REQUIREMENT » Starting at the line that contains "Login (266, 6)", please transcribe every line through the end of the entries, exactly and with no pictures.
*** Opening RECORDS SUPPLIED ***
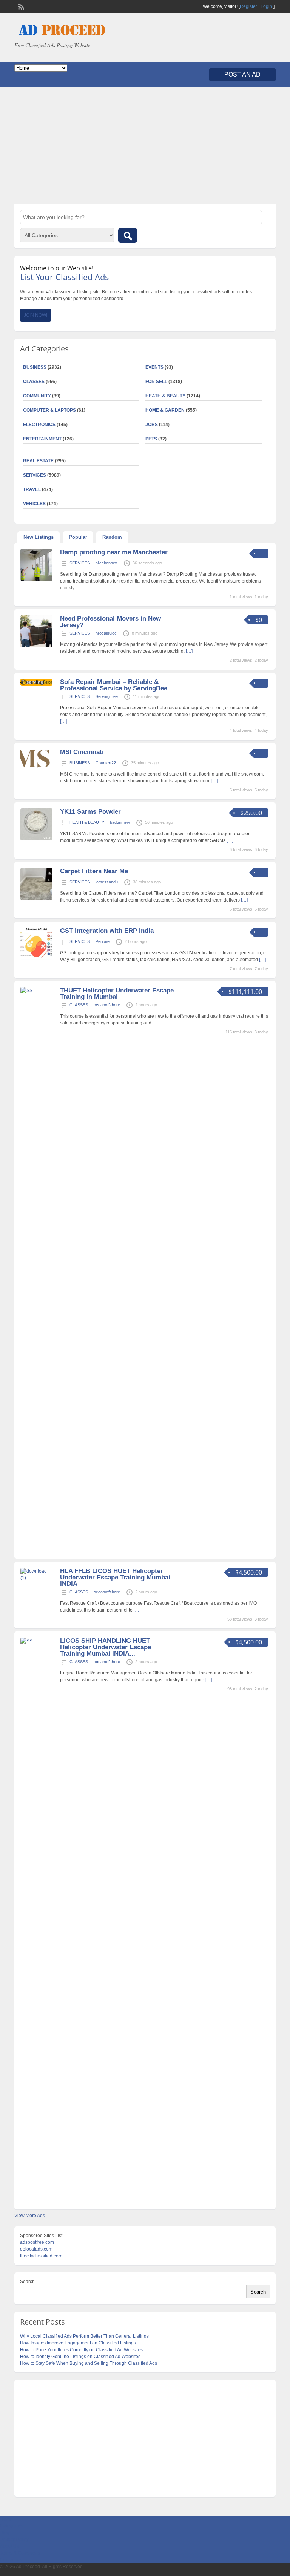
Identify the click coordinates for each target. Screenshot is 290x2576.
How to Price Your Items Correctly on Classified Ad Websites (81, 2349)
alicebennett (106, 563)
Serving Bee (107, 696)
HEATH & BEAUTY (165, 396)
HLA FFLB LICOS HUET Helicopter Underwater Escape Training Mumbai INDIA (115, 1577)
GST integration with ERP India (107, 930)
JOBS (151, 424)
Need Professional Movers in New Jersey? (110, 622)
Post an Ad (242, 74)
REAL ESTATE (38, 460)
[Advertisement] (145, 146)
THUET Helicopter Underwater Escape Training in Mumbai (117, 993)
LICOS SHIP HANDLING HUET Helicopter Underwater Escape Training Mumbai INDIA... (105, 1647)
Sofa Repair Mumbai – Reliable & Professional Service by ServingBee (113, 685)
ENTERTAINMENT (42, 439)
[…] (79, 587)
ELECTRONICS (39, 424)
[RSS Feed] (20, 6)
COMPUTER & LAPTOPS (49, 410)
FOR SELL (156, 381)
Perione (103, 941)
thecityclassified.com (41, 2256)
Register (248, 6)
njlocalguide (106, 633)
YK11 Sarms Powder (90, 811)
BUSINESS (79, 763)
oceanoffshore (107, 1005)
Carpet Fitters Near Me (94, 871)
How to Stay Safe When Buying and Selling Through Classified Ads (88, 2363)
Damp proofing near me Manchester (114, 552)
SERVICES (79, 563)
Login (266, 6)
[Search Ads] (127, 235)
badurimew (120, 822)
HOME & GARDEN (165, 410)
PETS (151, 439)
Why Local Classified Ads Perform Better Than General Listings (84, 2336)
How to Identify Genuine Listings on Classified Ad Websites (80, 2356)
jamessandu (107, 882)
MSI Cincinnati (82, 752)
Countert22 (106, 763)
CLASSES (78, 1005)
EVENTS (154, 367)
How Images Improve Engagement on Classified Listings (78, 2343)
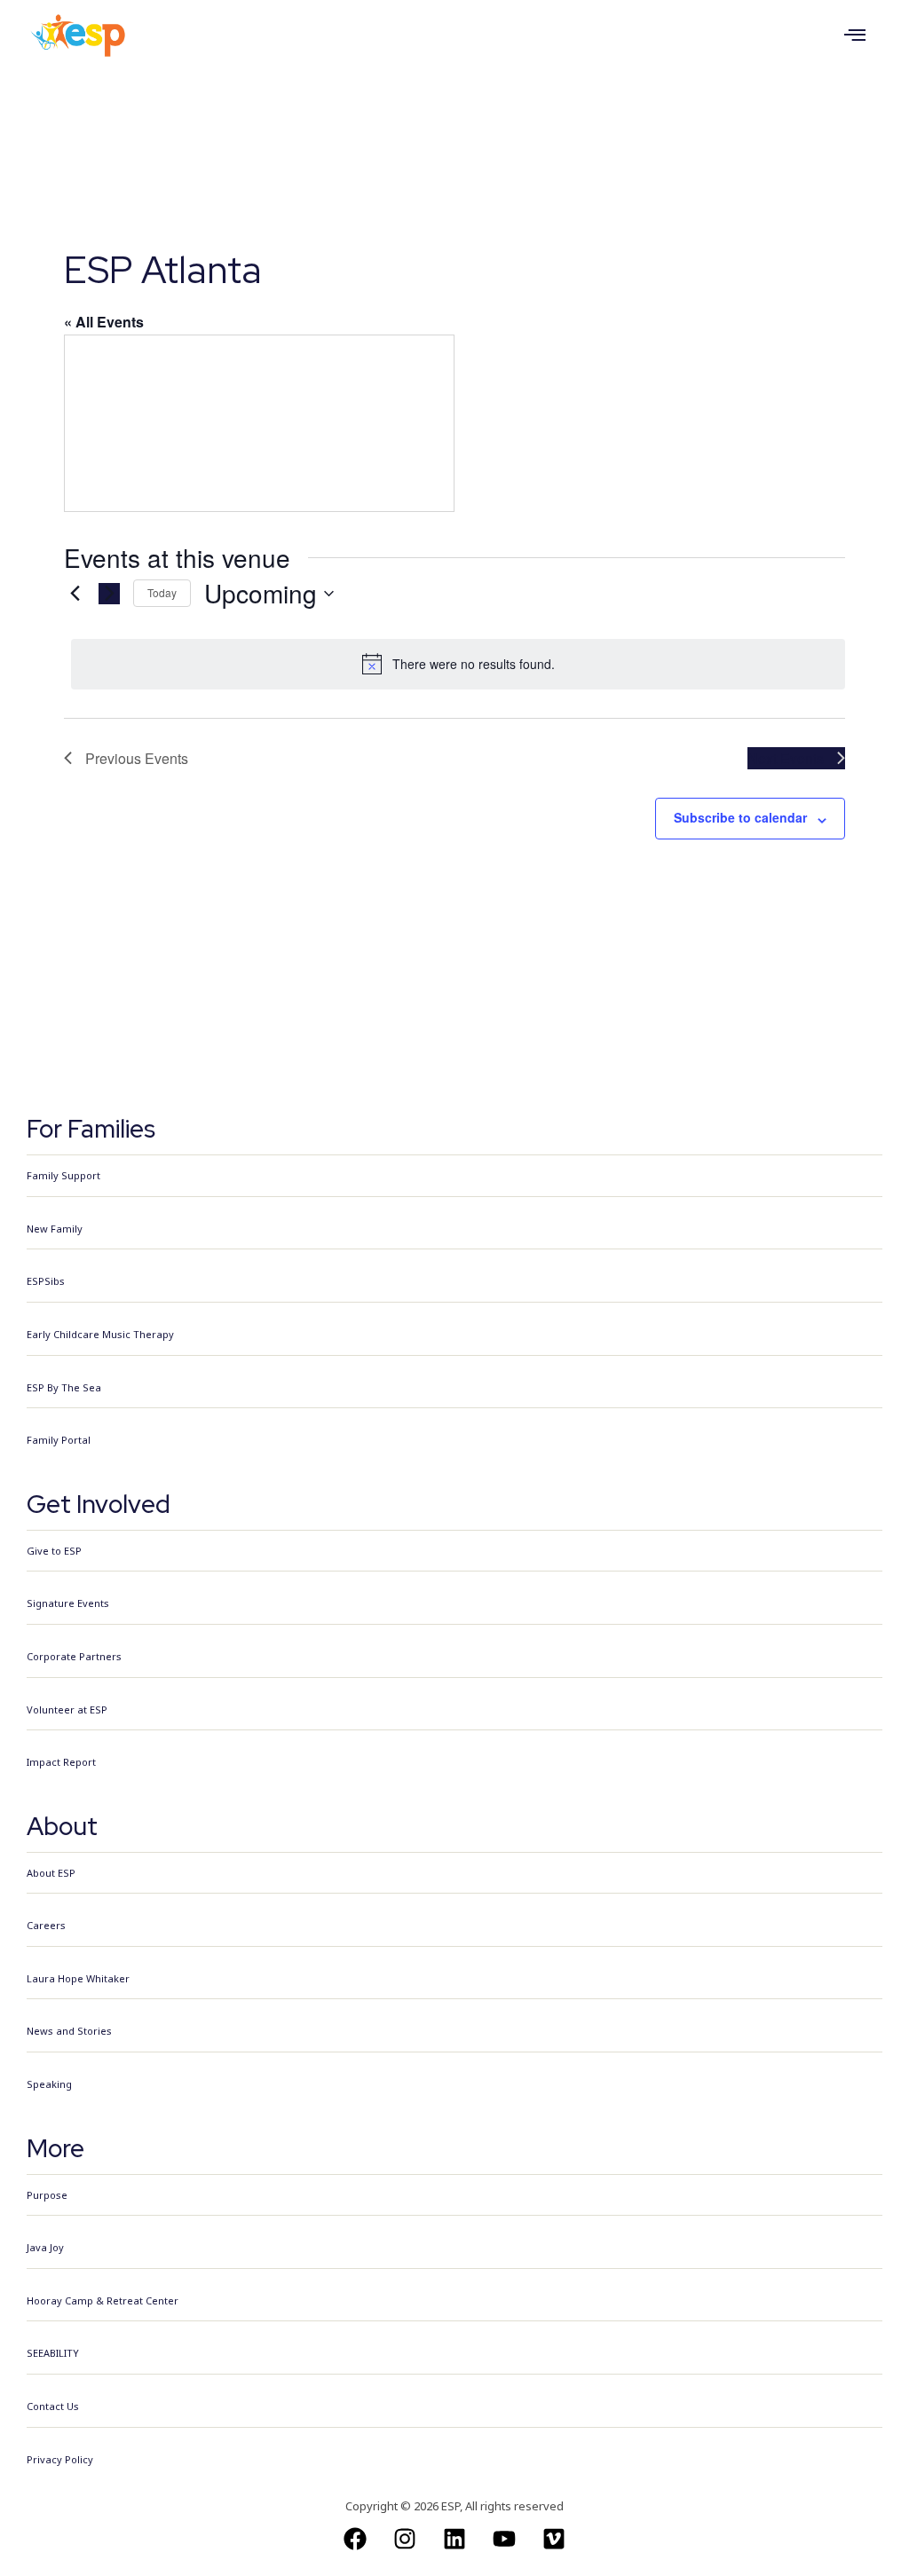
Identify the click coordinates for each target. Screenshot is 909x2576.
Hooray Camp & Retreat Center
*** Closing RECORDS SUPPLIED ***
SOLUTION TO THE EXERCISE »
Login (266, 6)
[Search Ads] (127, 235)
badurimew (120, 822)
HOME & GARDEN (165, 410)
PETS (151, 439)
Why Local Classified Ads Perform Better Than General Listings (84, 2336)
How to Identify Genuine Listings on Classified Ad Websites (80, 2356)
jamessandu (107, 882)
MSI Cincinnati (82, 752)
Countert22 (106, 763)
CLASSES (78, 1005)
EVENTS (154, 367)
How Images Improve Engagement on Classified Listings (78, 2343)
Identify the click coordinates for each target. Screenshot is 909x2576.
Hooray Camp & Retreat Center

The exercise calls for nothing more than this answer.